Before Erik called us, his team had already done quite an extensive investigation. They had already identified some design flaws. They had implemented work-arounds that allowed them to boot their boards and run a few memory tests. The main issue at the time of calling was a failing clocks centering / adjustment test.

Finding the root cause

After signing the NDA we first and foremost focused on the signal integrity analysis for the DDR4. Based on signal integrity analysis and simulation results, we essentially concluded the same as Erik’s team had found in the prototype: the address bus and the clock would most likely not work.

The nice thing about signal integrity analysis is that it does not just confirm that the problem is likely to occur. It also tells you where it comes from, purely based on the simulations.

This eye diagram for a typical case at a speed of 800 Mb/s show us a ringback crossing the threshold. That causes a failure in the address signal: it reduces the timing window and makes it impossible to access the DDR4 memory at the desired 800 Mb/s.

What to do next time?

Simulations showed that use of conventional vias causes the ringback. We advised Erik’s team to replace those with micro vias and buried vias to minimize reflections from the vias. A redesign of the board is the only way of completely getting rid of the issues. Based on superior simulated performance, we advised what PCB stack-up to use for the next prototype.

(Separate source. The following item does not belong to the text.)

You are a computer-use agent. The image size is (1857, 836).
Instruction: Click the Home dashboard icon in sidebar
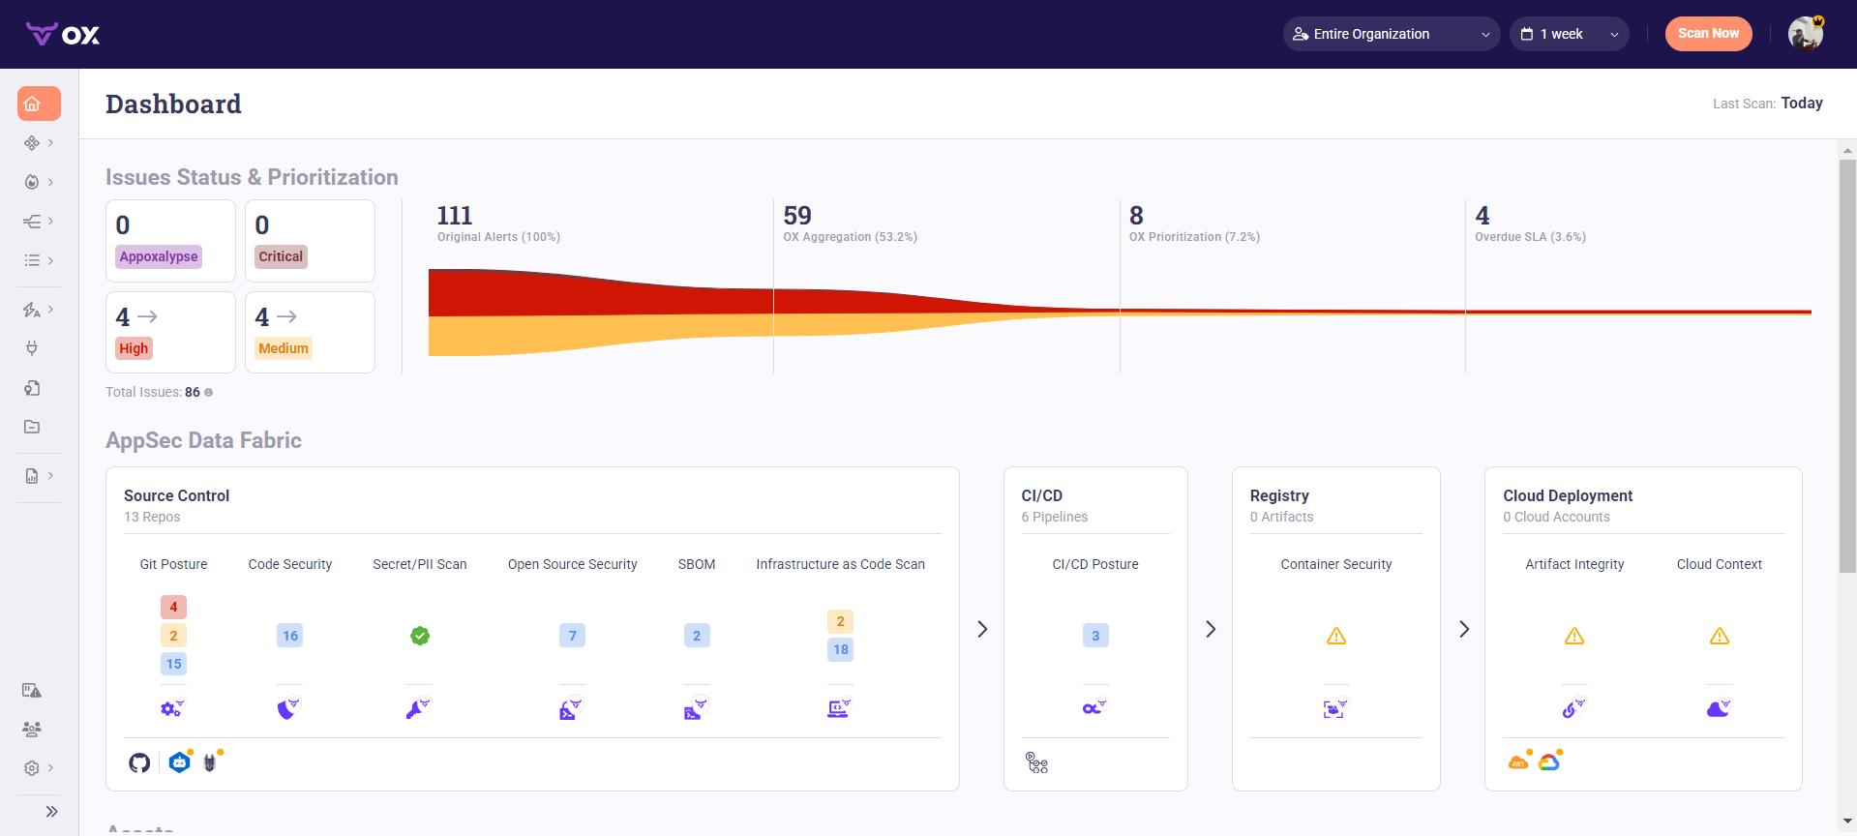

Using the prototype against the odds

Did we give up on the prototype after concluding this? Far from it. Our software engineers made a board support package (BSP) that allowed full use of the board, with the concession of accessing the DDR4 memory at the lowest speed. Though the board does not perform as planned, it can be used for general hardware and software test and verification. Erik’s team had their first application up and running within a day after we delivered the BSP.

Future steps

Erik had already accepted the need for a redesign based on their initial investigations and the issues they found there. Our analysis helped to identify more issues than they could have identified themselves in the existing prototype. Although another prototype is a though bullet to bite, Erik is happy knowing that the next prototype fixes the issues they found, and the issues we found for them. They gave us the assignment to do the next PCB layout. They trusted us to design electronics that DO work.

*For reasons of discretion, we do not use our customer’s real name.